Texto de origem:
-=-=-=-=-
O que mais choca na morte do empresário Guilherme Brandão, para mim, é a indignação
seletiva que desperta dentro de cada um dos maceioenses quando alguém da alta
sociedade é assassinado. Não quero dizer aqui que devemos ser passivos. Longe
disso. Todo e qualquer assassinato é uma tragédia para as famílias envolvidas,
seja na Ponta Verde, seja na Levada.
Há critérios
muito bem estabelecidos que ajudam a aumentar ou reduzir o grau de importância que
damos às vítimas de assalto ou assassinato. Primeiro, é necessário ser da família.
Segundo, basta ser um colega, um primo distante, o filho de um tio de
consideração ou um conhecido de bairro. Por último, entram os ricos e
conhecidos da cidade. Isso me parece óbvio e ululante. Não digo que está certo
ou errado. O incorreto, repito, é a indignação seletiva.
Morreu um dos
nossos parentes? Esse bandido cretino e filho da puta tem que morrer.
Assassinaram um empresário? Caramba, é inacreditável. Três jovens em um carro
preto da moda atiraram e mataram três mendigos? Rodapé do jornal. E isso pode
ser explicado: as empresas de comunicação servem aos interesses das classes
média e alta, embora os programas “policialescos” tentem passar a ideia de que
são feitos para o povão. Balela. No fundo, o pobre não tem voz, vez ou espaço. O
seu desabafo, meu filho, dura três minutos na matéria, sem direito a passeata
ou investigação aprofundada para encontrar e punir os responsáveis. Ficou claro?
-=-=-=-=-
Dados fornecidos:
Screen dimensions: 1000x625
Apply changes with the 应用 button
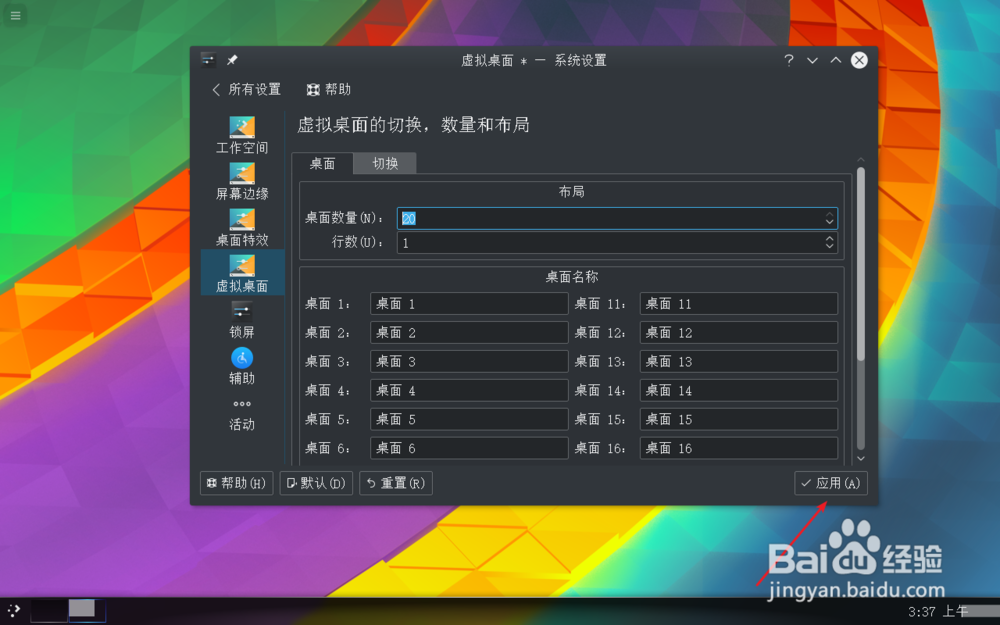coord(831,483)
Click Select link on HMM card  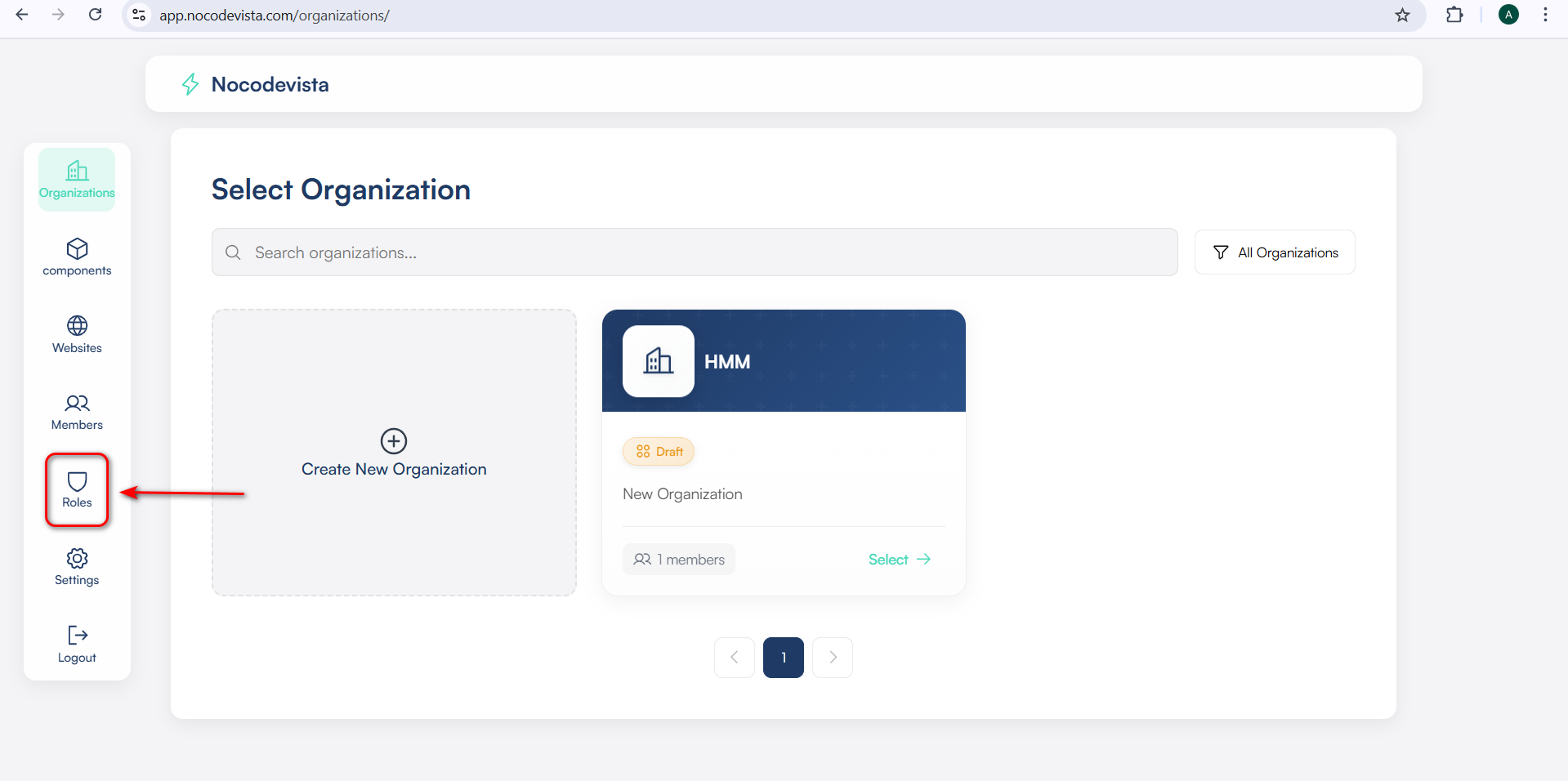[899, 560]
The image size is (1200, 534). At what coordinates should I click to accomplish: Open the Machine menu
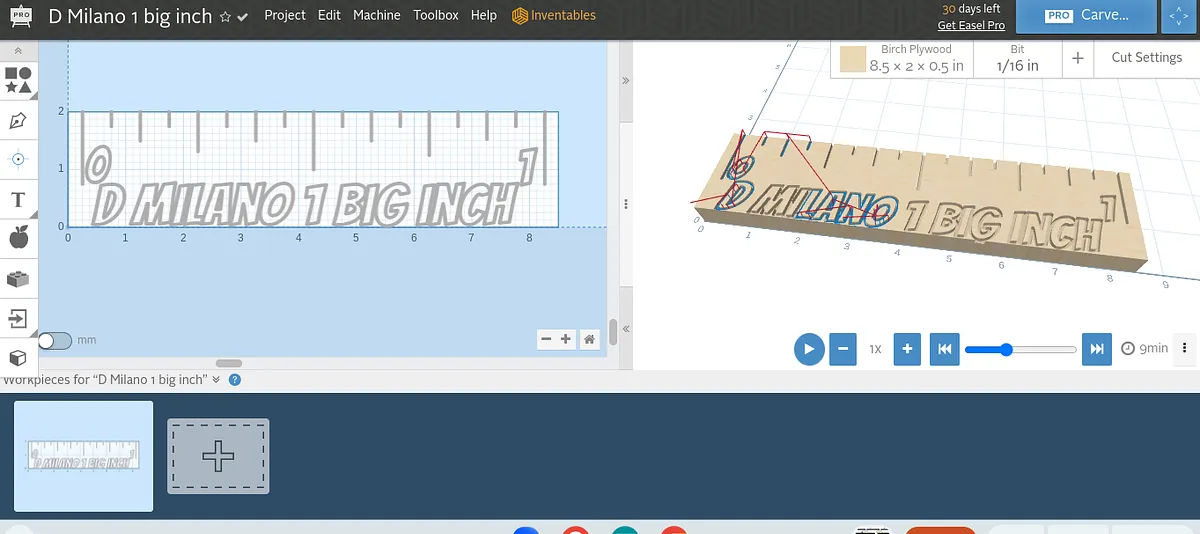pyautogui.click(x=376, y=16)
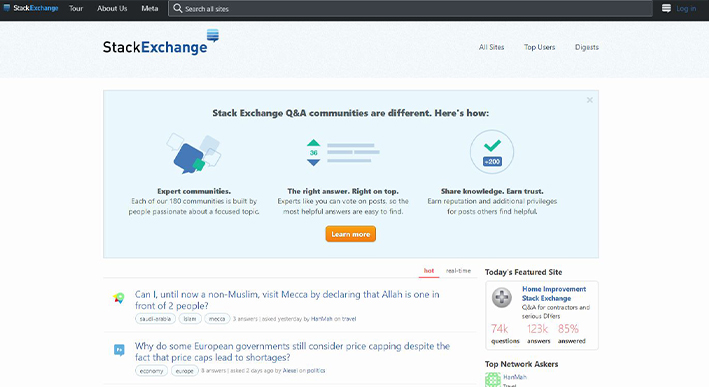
-=-=-=-=-
Instruções e requisitos: Copie sem alterações o trecho do texto sobre a indignação seletiva que começa em "Segundo, basta ser" e vai até "tem que morrer.".

Resposta à tarefa:
Segundo, basta ser um colega, um primo distante, o filho de um tio de
consideração ou um conhecido de bairro. Por último, entram os ricos e
conhecidos da cidade. Isso me parece óbvio e ululante. Não digo que está certo
ou errado. O incorreto, repito, é a indignação seletiva.
Morreu um dos
nossos parentes? Esse bandido cretino e filho da puta tem que morrer.